Nosferatu se laisse regarder. Avec une indifférence polie. Aux vrais cinéphiles on conseillera de revoir le monumental Murnau. Tout y est déjà : le voyage en calèche vers ces contrées hostiles, la soif inextinguible du vampire, la colonie des rats échappés du vaisseau, qui contaminent la ville de la peste… L’inégalable noir et blanc de cet incunable muet éclipse pour l’éternité l’emphase visuelle, sonore, dégoulinante et surchargée d’hémoglobine qui, dans ce Nosferatu millésimé 2024, tire jusqu’à l’outrance les ficelles du superlatif.
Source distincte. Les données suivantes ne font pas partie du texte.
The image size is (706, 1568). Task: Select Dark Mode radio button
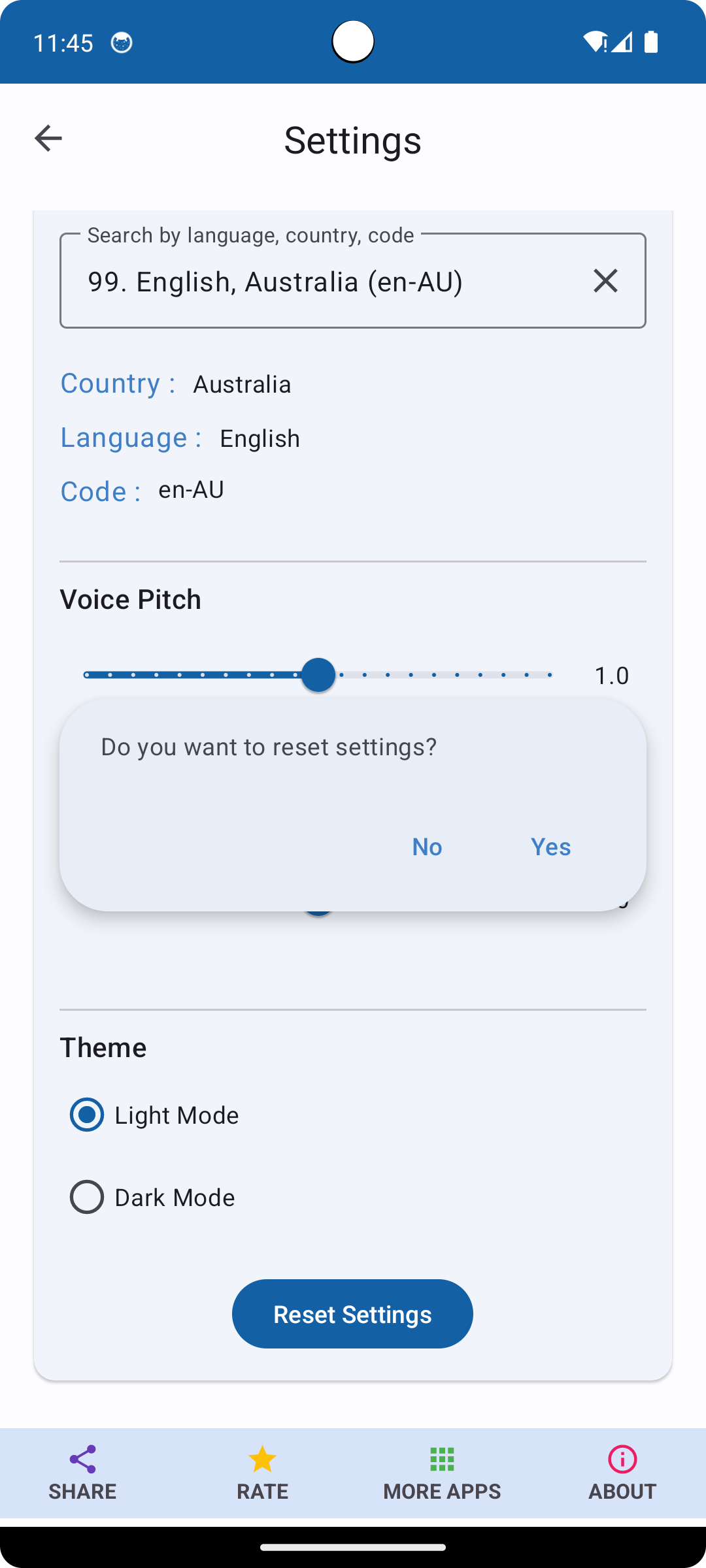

Le magnétisme lointain qui, à distance, fera de la femme de Thomas, Ellen (Lily-Rose Depp), tourmentée par ses cauchemars depuis l’enfance, une victime de la libido d’un vampire tératologique, c’est du grand guignol à la sauce gothique. Robert Eggers boursoufle une tradition qui n’avait aucun besoin d’ingrédients supplémentaires.   


Nosferatu. Film de Robert Eggers. Avec Lili Rose Deep, Nicholas Hoult, Bill Skarsgärd, Aaron Taylor, Willen Dafoe, Emma Corrin… Etats-Unis, noir et blanc/couleur, 2024.